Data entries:
=== Begin Enclosure ===
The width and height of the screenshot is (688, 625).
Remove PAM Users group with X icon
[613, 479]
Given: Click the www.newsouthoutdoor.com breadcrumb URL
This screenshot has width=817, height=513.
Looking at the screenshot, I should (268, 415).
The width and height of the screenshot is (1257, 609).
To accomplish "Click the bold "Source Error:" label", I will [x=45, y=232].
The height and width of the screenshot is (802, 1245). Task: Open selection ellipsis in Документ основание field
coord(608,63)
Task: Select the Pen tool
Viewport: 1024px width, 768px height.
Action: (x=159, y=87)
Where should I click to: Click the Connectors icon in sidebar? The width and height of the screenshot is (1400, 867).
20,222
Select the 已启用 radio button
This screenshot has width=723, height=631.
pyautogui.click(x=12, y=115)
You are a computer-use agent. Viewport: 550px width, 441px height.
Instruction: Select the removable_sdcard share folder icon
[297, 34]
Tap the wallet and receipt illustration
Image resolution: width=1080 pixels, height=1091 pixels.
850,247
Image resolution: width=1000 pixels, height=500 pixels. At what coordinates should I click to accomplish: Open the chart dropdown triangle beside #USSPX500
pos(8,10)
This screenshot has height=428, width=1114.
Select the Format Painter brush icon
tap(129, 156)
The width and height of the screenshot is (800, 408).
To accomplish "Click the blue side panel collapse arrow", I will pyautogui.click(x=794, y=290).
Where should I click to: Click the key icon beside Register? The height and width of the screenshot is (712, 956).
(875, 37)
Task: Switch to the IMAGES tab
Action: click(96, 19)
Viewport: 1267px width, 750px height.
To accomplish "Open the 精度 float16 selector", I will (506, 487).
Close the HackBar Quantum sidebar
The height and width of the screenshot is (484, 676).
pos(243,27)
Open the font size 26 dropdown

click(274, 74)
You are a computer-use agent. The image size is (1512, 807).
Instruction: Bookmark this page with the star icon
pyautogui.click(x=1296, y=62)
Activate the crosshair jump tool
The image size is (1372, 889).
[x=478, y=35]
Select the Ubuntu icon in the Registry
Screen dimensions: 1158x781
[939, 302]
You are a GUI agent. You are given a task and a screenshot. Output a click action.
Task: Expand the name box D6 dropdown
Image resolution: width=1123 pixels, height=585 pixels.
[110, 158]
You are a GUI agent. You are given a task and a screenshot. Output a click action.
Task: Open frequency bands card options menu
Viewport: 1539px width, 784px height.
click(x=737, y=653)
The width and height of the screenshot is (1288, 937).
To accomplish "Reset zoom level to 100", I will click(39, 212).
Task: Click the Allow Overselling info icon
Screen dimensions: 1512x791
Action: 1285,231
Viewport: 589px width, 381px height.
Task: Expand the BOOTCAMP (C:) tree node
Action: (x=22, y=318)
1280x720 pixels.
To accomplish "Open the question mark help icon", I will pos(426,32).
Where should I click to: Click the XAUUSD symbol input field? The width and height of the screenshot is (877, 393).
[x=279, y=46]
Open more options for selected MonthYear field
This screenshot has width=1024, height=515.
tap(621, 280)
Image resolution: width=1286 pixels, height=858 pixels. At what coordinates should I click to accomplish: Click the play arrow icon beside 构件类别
=== End Enclosure ===
**ABOUT THIS EXERCISE**
Set the lines down exactly, from the first line of the records to the line where "Task: Expand the name box D6 dropdown" appears, with both ends kept.

**ANSWER BOX**
The width and height of the screenshot is (688, 625).
Remove PAM Users group with X icon
[613, 479]
Given: Click the www.newsouthoutdoor.com breadcrumb URL
This screenshot has width=817, height=513.
Looking at the screenshot, I should (268, 415).
The width and height of the screenshot is (1257, 609).
To accomplish "Click the bold "Source Error:" label", I will [x=45, y=232].
The height and width of the screenshot is (802, 1245). Task: Open selection ellipsis in Документ основание field
coord(608,63)
Task: Select the Pen tool
Viewport: 1024px width, 768px height.
Action: (x=159, y=87)
Where should I click to: Click the Connectors icon in sidebar? The width and height of the screenshot is (1400, 867).
20,222
Select the 已启用 radio button
This screenshot has width=723, height=631.
pyautogui.click(x=12, y=115)
You are a computer-use agent. Viewport: 550px width, 441px height.
Instruction: Select the removable_sdcard share folder icon
[297, 34]
Tap the wallet and receipt illustration
Image resolution: width=1080 pixels, height=1091 pixels.
850,247
Image resolution: width=1000 pixels, height=500 pixels. At what coordinates should I click to accomplish: Open the chart dropdown triangle beside #USSPX500
pos(8,10)
This screenshot has height=428, width=1114.
Select the Format Painter brush icon
tap(129, 156)
The width and height of the screenshot is (800, 408).
To accomplish "Click the blue side panel collapse arrow", I will pyautogui.click(x=794, y=290).
Where should I click to: Click the key icon beside Register? The height and width of the screenshot is (712, 956).
(875, 37)
Task: Switch to the IMAGES tab
Action: click(96, 19)
Viewport: 1267px width, 750px height.
To accomplish "Open the 精度 float16 selector", I will (506, 487).
Close the HackBar Quantum sidebar
The height and width of the screenshot is (484, 676).
pos(243,27)
Open the font size 26 dropdown

click(274, 74)
You are a computer-use agent. The image size is (1512, 807).
Instruction: Bookmark this page with the star icon
pyautogui.click(x=1296, y=62)
Activate the crosshair jump tool
The image size is (1372, 889).
[x=478, y=35]
Select the Ubuntu icon in the Registry
Screen dimensions: 1158x781
[939, 302]
You are a GUI agent. You are given a task and a screenshot. Output a click action.
Task: Expand the name box D6 dropdown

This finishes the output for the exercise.